● **Required action**
From the first line of the data below through the line bearing "This screenshot has height=691, width=1011.", reproduce each line exactly; do not include pictures.

● **Records drawn from a dataset**
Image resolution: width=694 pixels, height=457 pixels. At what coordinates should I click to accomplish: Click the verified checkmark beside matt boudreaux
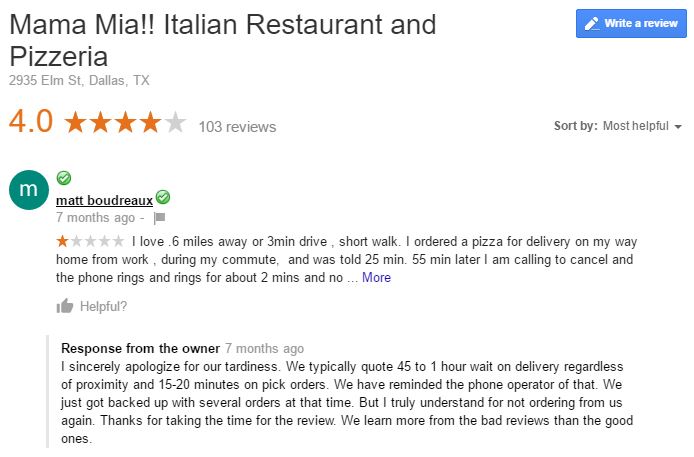163,198
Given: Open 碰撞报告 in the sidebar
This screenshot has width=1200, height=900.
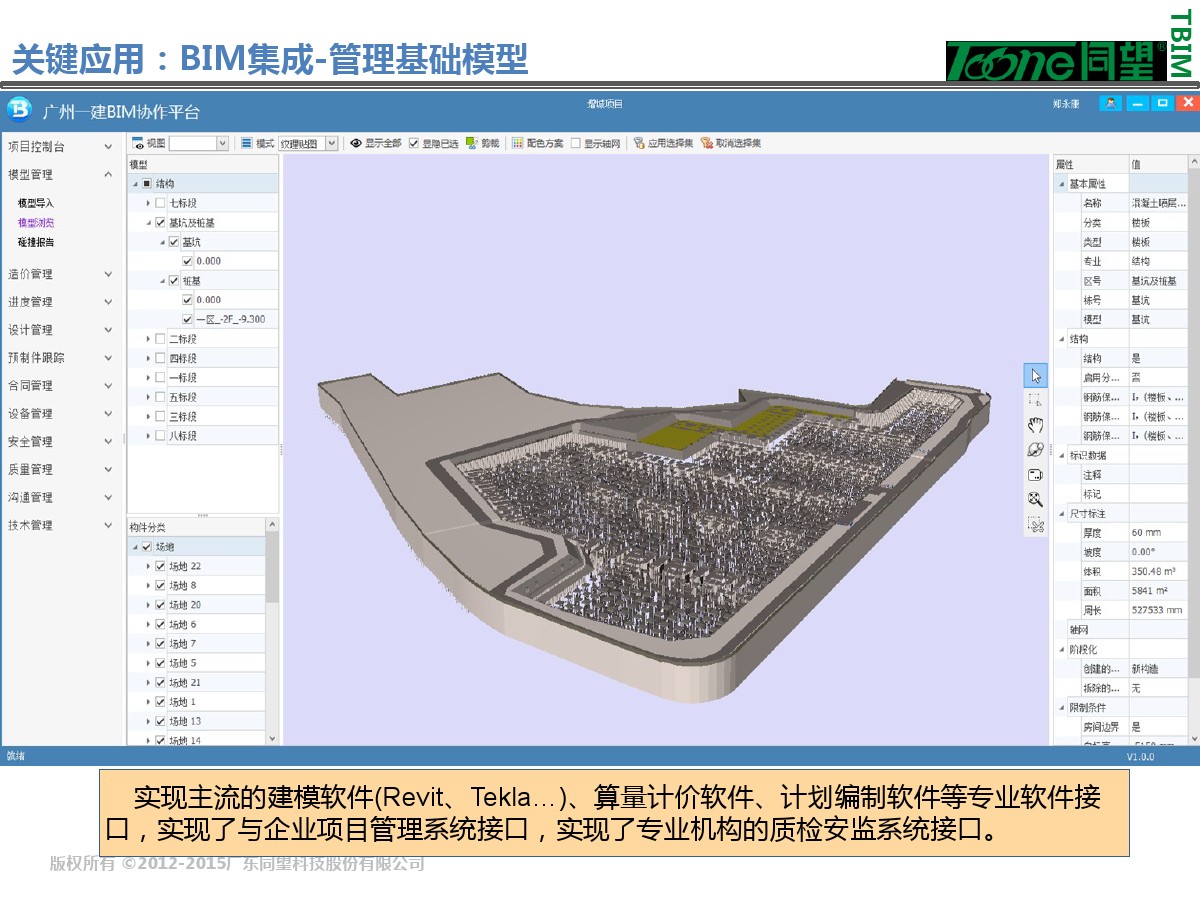Looking at the screenshot, I should [36, 242].
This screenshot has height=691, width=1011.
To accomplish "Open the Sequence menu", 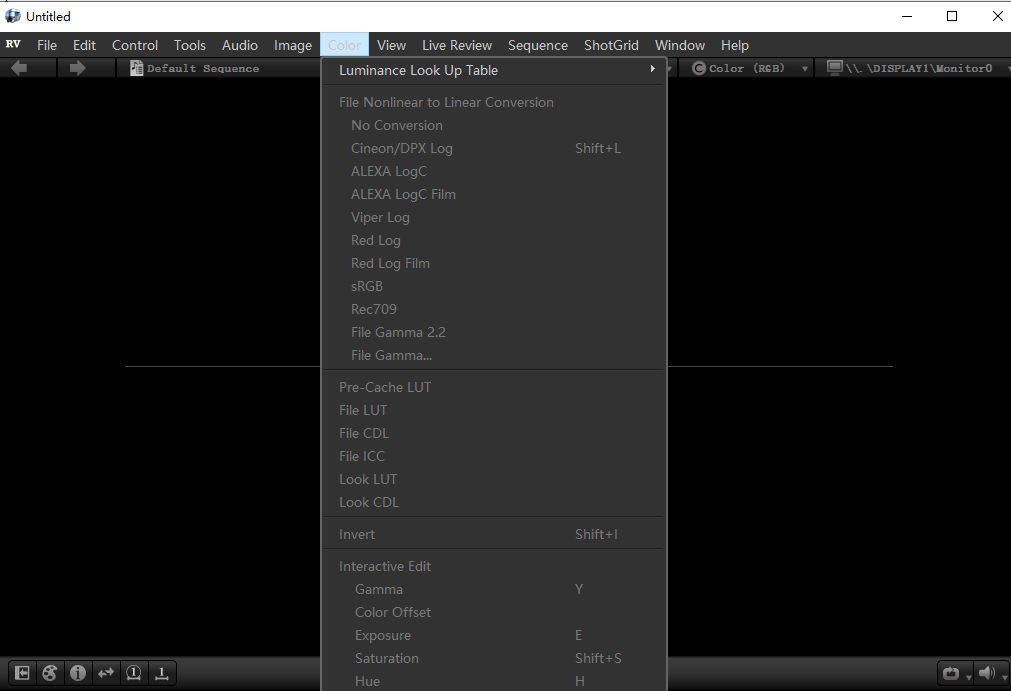I will (x=537, y=45).
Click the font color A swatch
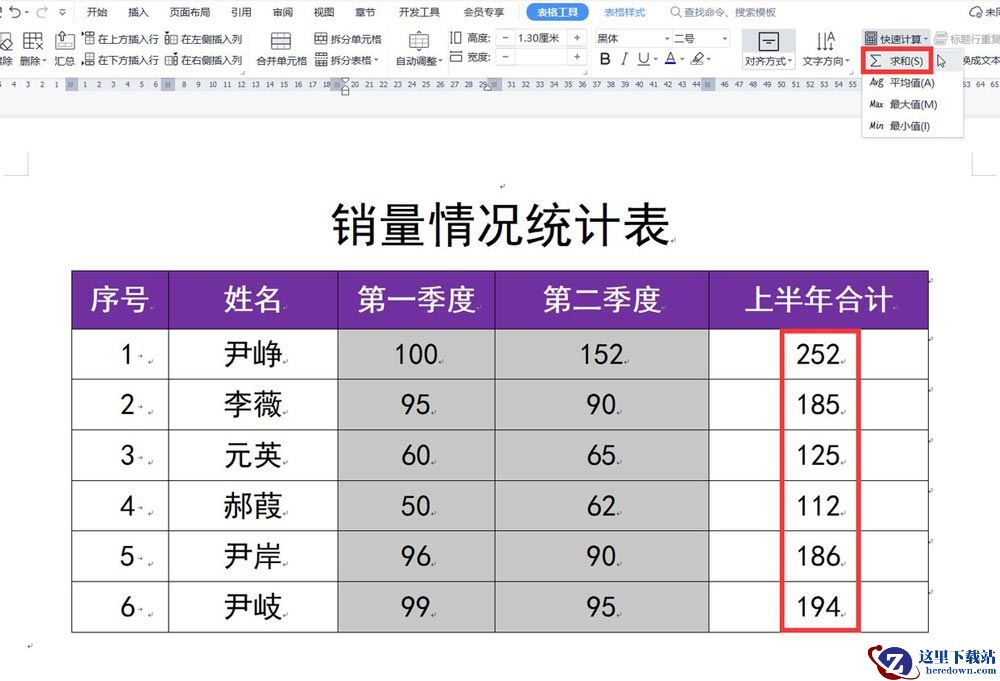 (x=670, y=60)
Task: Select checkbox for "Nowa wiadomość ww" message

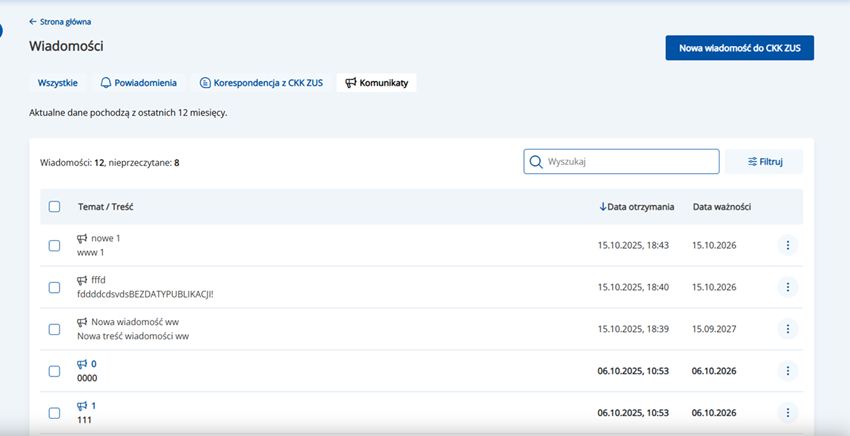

● **Solved problem**
Image resolution: width=694 pixels, height=457 pixels. At what coordinates should I click to accomplish: Click the verified checkmark beside matt boudreaux
163,198
Given: Open 碰撞报告 in the sidebar
This screenshot has width=1200, height=900.
Looking at the screenshot, I should [36, 242].
This screenshot has height=691, width=1011.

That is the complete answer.